Work task:
Retype only what runs from the line with "You are a computer-use" through the end of the entries, exactly and in full, but omit any picture you find.

Records for the task:
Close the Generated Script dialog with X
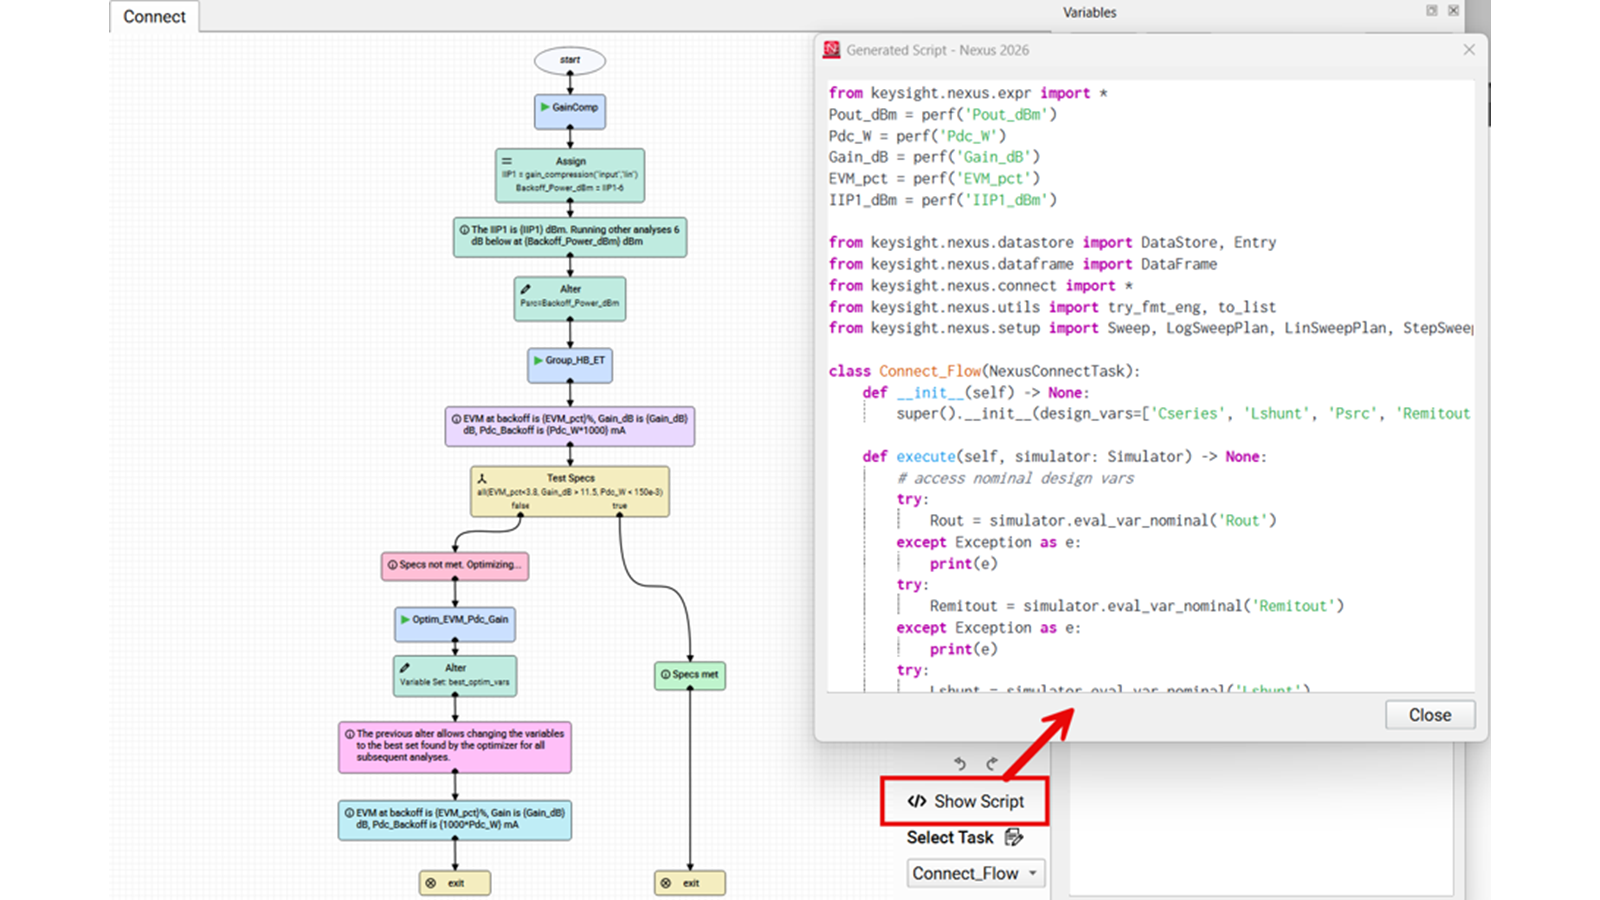The image size is (1600, 900). pos(1468,50)
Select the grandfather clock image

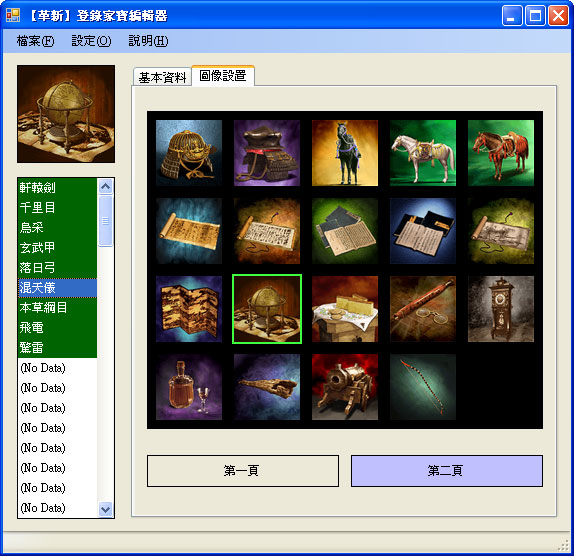[501, 309]
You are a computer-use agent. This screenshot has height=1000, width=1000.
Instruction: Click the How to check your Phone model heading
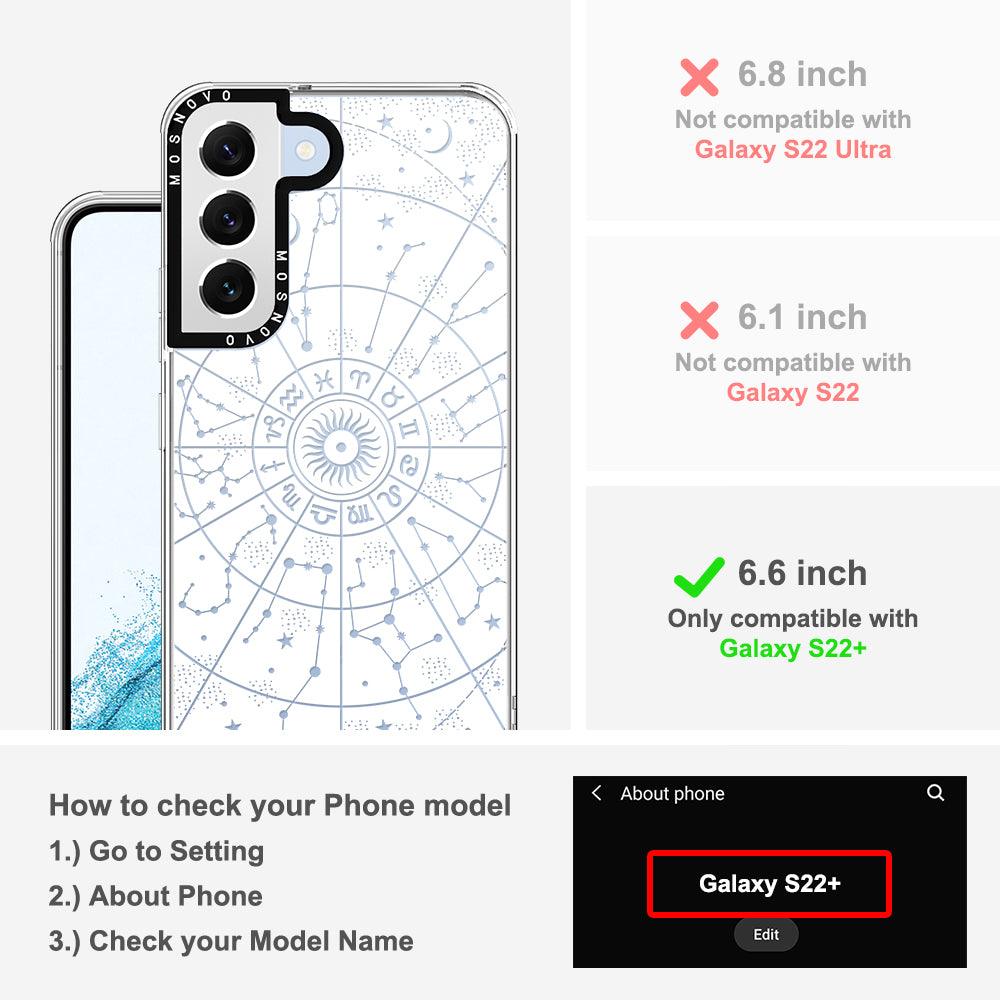click(280, 805)
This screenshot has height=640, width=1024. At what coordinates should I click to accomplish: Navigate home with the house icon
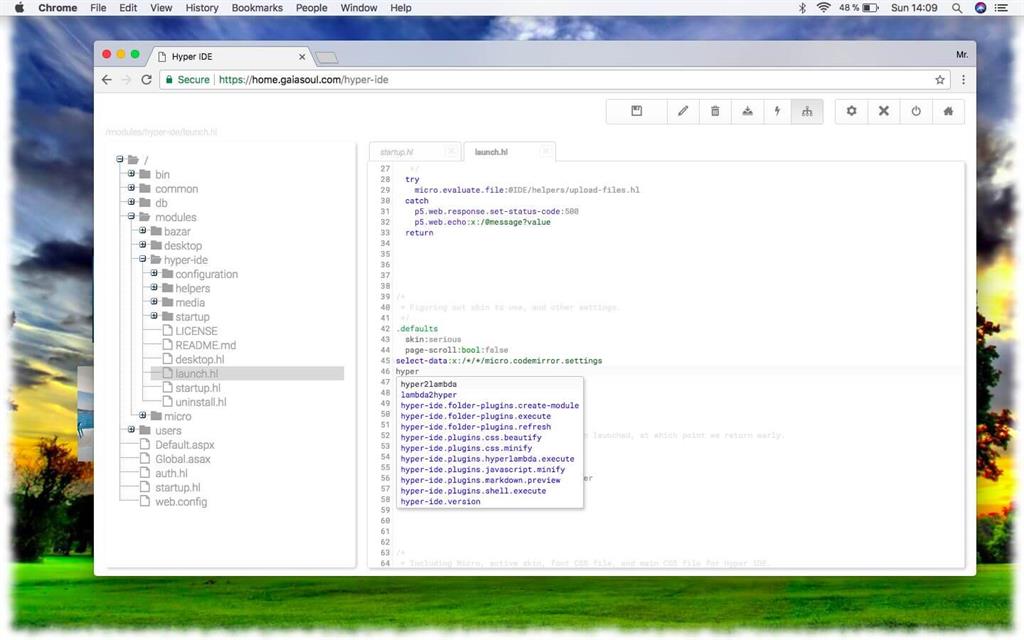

Worked solution:
You are a computer-use agent. This screenshot has height=1000, width=1000.
Instruction: Click the How to check your Phone model heading
click(280, 805)
This screenshot has height=640, width=1024. At what coordinates should I click to accomplish: Navigate home with the house icon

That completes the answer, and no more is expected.